09 January 2009

Opting Out of the Communications Database

I was considering posting about the government's plans for a centralised database of all internet and e-mail traffic, but then I realised there was probably no point. I'm confident anybody looking at this will already know about the plans and I don't think it needs me to spell out how horrific an abuse of power and invasion of privacy it is. With the government we have, I don't think any amount of public outcry or reasoned argument will stop them pressing ahead with it either.

So rather than spelling out my objections to the plan, I thought I'd tell you what I'm doing to "opt out." I'm not massively technologically knowledgeable, but I've taken a few fairly simple steps to ensure that my entry on the database will be as small and uninformative as possible.

As I've said previously, I use free and open source (FOSS/FLOSS) software. I use Ubuntu as my operating system, Firefox as my web browser, Truecrypt for file encryption and GNUPG for e-mail encryption. I think that approach is a no-brainer if you want to protect your privacy; if what's going on under the bonnet of your software is hidden from you, you've no way of knowing what it's doing with you data.

The centralised database won't create any new security issues, but it will make one problem worse - Your ISP will be a massively increased security risk. You have to assume that any information they obtain about your internet use will automatically be provided to the government, with no guarantee about how it will be used. On that basis I think it makes sense to limit the amount of information they have.

The first step I've taken is to install
Tor and Tor Button. In combination, they allow you to move your Firefox internet traffic through the Tor network, which, in simple terms, passes your traffic through a number of third parties, so at no point does anybody in the middle know who both the recipient and the sender are. There is a trade-off, in that it slows down the connection speed, but it is easy to turn off if needed and for websites without too much multimedia content, I've found the speed tolerable.
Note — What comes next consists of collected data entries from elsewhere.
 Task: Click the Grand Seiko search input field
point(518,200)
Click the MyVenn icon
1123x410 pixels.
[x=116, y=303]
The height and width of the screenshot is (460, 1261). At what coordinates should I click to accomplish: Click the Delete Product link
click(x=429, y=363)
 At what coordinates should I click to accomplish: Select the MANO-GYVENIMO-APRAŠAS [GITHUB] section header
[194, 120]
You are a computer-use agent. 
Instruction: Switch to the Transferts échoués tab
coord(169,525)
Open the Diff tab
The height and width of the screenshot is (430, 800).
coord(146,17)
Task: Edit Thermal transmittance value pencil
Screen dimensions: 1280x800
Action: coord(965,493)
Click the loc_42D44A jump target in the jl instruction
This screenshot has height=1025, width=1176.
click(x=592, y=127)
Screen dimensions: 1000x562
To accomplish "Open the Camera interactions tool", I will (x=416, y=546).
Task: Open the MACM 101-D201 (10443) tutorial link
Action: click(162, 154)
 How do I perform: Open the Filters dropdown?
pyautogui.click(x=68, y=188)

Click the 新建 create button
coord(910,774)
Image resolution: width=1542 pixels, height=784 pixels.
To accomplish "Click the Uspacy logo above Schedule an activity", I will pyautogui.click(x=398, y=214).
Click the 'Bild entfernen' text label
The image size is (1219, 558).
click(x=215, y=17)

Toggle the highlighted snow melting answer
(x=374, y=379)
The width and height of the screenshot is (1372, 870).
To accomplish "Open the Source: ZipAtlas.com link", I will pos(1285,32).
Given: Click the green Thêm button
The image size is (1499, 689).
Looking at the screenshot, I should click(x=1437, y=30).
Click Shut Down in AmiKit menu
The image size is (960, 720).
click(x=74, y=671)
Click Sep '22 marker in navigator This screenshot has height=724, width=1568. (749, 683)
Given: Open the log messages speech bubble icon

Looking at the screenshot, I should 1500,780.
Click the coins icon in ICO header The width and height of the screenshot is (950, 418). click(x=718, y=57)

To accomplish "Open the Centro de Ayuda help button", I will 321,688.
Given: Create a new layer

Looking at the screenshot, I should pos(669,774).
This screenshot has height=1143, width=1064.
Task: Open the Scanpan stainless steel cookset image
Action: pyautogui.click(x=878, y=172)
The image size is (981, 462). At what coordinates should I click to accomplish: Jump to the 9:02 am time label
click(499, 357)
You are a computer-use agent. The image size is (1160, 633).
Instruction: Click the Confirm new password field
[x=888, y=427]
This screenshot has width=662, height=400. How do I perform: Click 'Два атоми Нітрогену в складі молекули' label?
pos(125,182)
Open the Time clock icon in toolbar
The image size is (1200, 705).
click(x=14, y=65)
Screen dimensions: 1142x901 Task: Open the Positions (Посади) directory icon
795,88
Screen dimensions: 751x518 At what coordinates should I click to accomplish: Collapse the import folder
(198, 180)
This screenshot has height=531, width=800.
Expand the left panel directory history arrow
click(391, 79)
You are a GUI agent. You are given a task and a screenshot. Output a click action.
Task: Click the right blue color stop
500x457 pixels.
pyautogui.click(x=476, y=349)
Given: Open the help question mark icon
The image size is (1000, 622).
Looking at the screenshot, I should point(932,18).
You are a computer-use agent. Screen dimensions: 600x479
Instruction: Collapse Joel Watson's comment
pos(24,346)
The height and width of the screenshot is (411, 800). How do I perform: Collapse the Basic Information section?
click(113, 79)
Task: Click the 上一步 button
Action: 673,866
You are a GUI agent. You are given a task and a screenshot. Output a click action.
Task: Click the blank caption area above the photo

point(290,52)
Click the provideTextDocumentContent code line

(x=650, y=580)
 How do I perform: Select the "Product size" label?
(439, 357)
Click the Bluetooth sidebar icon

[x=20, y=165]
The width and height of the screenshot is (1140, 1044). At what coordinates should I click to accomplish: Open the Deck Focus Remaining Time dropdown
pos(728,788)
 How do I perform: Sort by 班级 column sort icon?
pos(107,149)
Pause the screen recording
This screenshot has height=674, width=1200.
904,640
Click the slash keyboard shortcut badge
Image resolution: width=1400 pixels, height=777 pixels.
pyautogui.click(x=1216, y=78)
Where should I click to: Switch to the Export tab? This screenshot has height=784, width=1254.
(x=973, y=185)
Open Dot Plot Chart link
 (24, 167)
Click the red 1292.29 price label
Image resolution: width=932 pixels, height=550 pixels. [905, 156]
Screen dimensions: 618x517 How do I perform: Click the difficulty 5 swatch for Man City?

E-mail presents a separate problem. I already encrypt my e-mail using
GNUPG when possible, which keeps the contents of the e-mail hidden, but it does nothing to conceal who you are sending the e-mail to. There are ways of making a desktop e-mail client more secure, but it's difficult not to leak some data, such as who your e-mail provider is. The solution I've gone for is to use webmail filtered through Tor. For encryption, the FireGPG add on for Firefox performs GNUPG encryption in the browser. An important security consideration now is using an e-mail provider you trust not to leak your information, ideally located in a more privacy friendly jurisdiction than the UK. There's possibly also some value in using an e-mail address that doesn't contain any identifying information, like your name, so it's less easily tracked back to you, because once the e-mail has left your provider, the privacy of the data depends on the steps taken by the person you're sending it to.

No system of privacy protection is ever going to be perfect, but I'm fairly confident that the steps I've taken should make it much less likely that my data will fall into the wrong hands.


AntiCitizenOne said...

You could use a foreign mail server on a non standard port (say US [POP3|IMAP]/SMTP) with the traffic encrypted to really screw with them.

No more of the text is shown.